Cicerone Press
- Industry: Publishing
- Headquarters: Kendal, Cumbria, England
- Products: Travel guides
- Website: Official website

= Cicerone Press =

English publisher specialising in guidebooks

Cicerone Press is an English publisher, founded in 1969, specialising in guidebooks for walkers, climbers, trekkers and cyclists.

The company's first publication was a climbing guide to the English Lake District, and over the past 50 years they have published a range of guidebooks covering walking, trekking and cycling around the world.

==History==
The company was founded in 1969 when the late Walt Unsworth (1928-2017) and Brian Evans, in frustration at the lack of suitable climbing guides to areas of the English Lake District, came together to produce a climbing guide.
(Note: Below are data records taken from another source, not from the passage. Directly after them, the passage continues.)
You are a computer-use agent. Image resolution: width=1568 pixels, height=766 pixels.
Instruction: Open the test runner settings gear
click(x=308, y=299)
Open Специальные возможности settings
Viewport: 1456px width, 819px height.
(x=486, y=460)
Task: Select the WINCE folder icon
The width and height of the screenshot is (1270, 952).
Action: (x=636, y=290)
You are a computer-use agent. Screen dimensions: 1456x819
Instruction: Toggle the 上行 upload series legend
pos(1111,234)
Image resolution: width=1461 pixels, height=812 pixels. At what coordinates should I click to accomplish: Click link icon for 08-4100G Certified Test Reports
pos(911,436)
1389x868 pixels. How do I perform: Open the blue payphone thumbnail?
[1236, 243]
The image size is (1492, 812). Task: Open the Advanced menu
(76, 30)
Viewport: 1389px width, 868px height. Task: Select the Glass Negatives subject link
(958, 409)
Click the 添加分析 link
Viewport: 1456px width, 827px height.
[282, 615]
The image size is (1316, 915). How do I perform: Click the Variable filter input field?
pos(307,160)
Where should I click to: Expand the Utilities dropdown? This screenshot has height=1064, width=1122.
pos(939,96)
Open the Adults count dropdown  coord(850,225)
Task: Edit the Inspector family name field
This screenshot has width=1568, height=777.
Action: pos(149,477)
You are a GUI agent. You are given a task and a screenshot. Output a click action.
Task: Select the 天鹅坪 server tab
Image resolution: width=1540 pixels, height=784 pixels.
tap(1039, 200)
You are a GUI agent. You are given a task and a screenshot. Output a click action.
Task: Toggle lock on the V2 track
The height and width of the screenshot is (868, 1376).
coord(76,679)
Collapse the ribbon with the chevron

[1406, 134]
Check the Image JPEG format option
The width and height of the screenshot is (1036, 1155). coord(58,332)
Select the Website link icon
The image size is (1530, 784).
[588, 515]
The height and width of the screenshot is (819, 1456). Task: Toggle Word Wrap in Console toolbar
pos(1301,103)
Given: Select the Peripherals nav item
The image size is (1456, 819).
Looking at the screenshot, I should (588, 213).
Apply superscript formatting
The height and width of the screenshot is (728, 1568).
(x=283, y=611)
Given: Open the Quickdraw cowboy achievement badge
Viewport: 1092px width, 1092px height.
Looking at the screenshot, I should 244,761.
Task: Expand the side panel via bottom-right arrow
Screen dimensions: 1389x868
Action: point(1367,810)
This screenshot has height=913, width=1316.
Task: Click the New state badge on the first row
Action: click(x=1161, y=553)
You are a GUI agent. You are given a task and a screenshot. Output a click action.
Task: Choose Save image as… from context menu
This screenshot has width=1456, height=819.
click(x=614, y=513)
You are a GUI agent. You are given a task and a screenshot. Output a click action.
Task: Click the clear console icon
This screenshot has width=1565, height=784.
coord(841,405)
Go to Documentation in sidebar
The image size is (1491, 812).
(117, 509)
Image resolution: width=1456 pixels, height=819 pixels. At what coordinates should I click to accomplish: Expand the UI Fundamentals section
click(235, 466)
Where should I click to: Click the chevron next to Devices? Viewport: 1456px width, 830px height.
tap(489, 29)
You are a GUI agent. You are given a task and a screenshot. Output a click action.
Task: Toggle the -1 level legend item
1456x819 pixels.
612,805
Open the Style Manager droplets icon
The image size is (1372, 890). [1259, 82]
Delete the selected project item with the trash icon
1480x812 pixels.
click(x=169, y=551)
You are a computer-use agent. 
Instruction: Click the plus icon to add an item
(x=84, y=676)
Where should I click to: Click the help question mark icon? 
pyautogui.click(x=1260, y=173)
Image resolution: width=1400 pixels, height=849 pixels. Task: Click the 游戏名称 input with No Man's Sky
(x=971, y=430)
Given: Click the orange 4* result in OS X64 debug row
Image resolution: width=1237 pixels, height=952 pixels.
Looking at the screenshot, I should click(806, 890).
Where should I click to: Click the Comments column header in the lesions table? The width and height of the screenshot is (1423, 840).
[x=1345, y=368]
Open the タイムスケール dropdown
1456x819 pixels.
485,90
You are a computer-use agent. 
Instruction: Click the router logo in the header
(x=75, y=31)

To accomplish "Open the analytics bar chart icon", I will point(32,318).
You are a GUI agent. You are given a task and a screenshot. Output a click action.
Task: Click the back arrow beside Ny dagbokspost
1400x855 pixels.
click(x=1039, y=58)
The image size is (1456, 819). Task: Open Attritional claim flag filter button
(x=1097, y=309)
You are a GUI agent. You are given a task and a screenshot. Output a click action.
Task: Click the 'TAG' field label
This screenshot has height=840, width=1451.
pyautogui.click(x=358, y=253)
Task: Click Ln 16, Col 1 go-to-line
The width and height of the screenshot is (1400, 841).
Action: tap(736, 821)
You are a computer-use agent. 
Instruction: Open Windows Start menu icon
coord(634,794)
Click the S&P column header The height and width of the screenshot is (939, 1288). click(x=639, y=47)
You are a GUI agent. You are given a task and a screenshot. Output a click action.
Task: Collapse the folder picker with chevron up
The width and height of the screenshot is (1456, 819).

The very first guide, The Northern Lake District was published in March 1969. It consisted of just 40 pages and included hand-drawn illustrations by Evans who, two years later, wrote and illustrated a companion guide to climbs in The Southern Lake District, Cicerone's second title. Winter Climbs in Ben Nevis and Glencoe followed later the same year.

Since 1999, Cicerone has been developing under the ownership of Jonathan and Lesley Williams. The company is based in Kendal, Cumbria.

The Cicerone podcast 'Footnotes' was first released in 2020 and new episodes are available twice a month. The company also hosts a monthly Cicerone Live event with authors and guest speakers, events are streamed live on the Cicerone website, YouTube, and Facebook.

In 2008, readers of Walk Magazine, published by the Ramblers Association, voted Cicerone guides into first place in the "Best Walking Book" category of their annual "Top Gear Awards".

In 2019, the Cicerone Press celebrated its 50th anniversary with the publication of Cicerone: Celebrating Fifty Years of Adventure, edited by Kev Reynolds.